Currently – 11/2/19 (Anxious, Time, Improvement)

After a long talk with my friend last night I’ve decided to just get it all out there. Just tell this person I like them and want to spend more time with them. I’ve tried doing this before but a few situations just kept creeping up and ruining my opportunity to say so. I guess not much has changed now that I think about it… Maybe my resolve to do so has? Either way I’m more committed, I guess, to making my feelings known. I’m going to try for Monday to, at the very least, talk to her about it.

Of course its still Saturday so… I kind of just have to sit here with all these feelings bottled up inside and practically nothing to do with them. I either craft and elaborate plan that will have the best chance to talk to them and get everything out by planning on what I’m going to say but those moments rarely happen. I could create the perfect plan and all it would take is a slight change and recent events leading up until now have really cemented the idea that it will most likely happen again. And there’s also the idea of just ramping myself up only to find that I can’t go anywhere.

I made a joke to my friend that I really felt like working out, making sure my body was in peak ogling condition (despite the fact this person most likely isn’t going to see any more of my skin than they already have this early on). But now that I think about it why not? I can’t do much other than wait, just sitting here with my own thoughts and feelings obsessing over the idea of what I should say to them. But in the meantime maybe I could better myself? I have a pretty decent selection of books I haven’t read, a perfectly useful treadmill and yoga mat that I can literally see from where I’m sitting or the many language learning apps I have on my phone. Why don’t I just take today (and maybe tomorrow) to better myself a little bit?

I think this person is really great and has a lot of nice qualities. So why don’t I try to amplify my own qualities to give them something to ogle at? I mean I really think this person is great in every possible way so why am I not trying to at least match up to the way I perceive them? I have the time, the resources and now the drive to do it. I’m definitely not saying I’m going to get absolutely ripped in two days but… why don’t I at least try to fix some of the things that I personally dislike about myself? Not only could this be better for me in general but it could boost my confidence up a bit, potentially making it easier for me to talk to them, or just have some interesting things to talk about if we do end up going out together?

Currently – 9/19/19 (School, Home?, Anxiety)

TASK:
Resume the personal journal above, writing on from its last line, the heading "Currently – 9/19/19 (School, Home?, Anxiety)".

DATA BLOCK:
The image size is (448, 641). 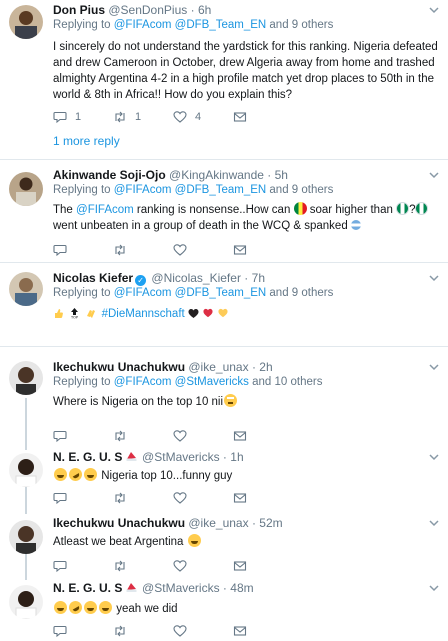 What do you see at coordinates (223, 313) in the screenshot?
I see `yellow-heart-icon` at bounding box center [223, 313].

RESPONSE TO THE EXERCISE:
Yet another day of school. I’m starting to warm up to this place a bit, although it would be better to say I’m warming up to my fellow classmates and the teacher to some extent. I guess I should talk about my teacher a bit, though not in length so I don’t get doxxed because I like this anonymity. Teacher is a really nice woman who seems knowledgeable with the subject she’s teaching which is always great. She’s really attentive and willing to work with us on any problems we have. Monday(?) she took a bit of a time out to help me look for a piece of non existent homework I was unaware I was supposed to finish and didn’t get mad or disappointed that I hadn’t finished it or essentially wasted her time. She genuinely makes this seven hour+ class a bit more bearable.

My thought going into this program was that I was just going to sit my head down and just be the quiet kid who just did the work and got out without talking to anyone. Thankfully I have a lot of nice people pushing me out of my comfort zone and they’re not immediately stopping me from growing. In the past I would have these occasional bursts of trying to be a more social person but always I was met with a look or something that basically said “Know your place”. Obviously that’s not really good for someone’s social growth. Long story short, high school was rough and the fact I had any friends after it ended is a miracle in and of itself.

I cut my hair yesterday in the evening to basically make sure I couldn’t back out of this. I wanted to cut my hair but I put it off for too long but now its done… and I’m actually glad about it. It doesn’t look great but I don’t look like a clown so I’m counting this as a positive. And, even better, some people noticed and actually liked it. I got there early in the morning and had a nice chat with one of the women in the class. I talked about my fears and she commented on my hair cut and just, in general, it was a nice casual way to brighten up my day. The woman I talked about before also commented on it which was nice because I have this idea in my head that I wasn’t creepy to her.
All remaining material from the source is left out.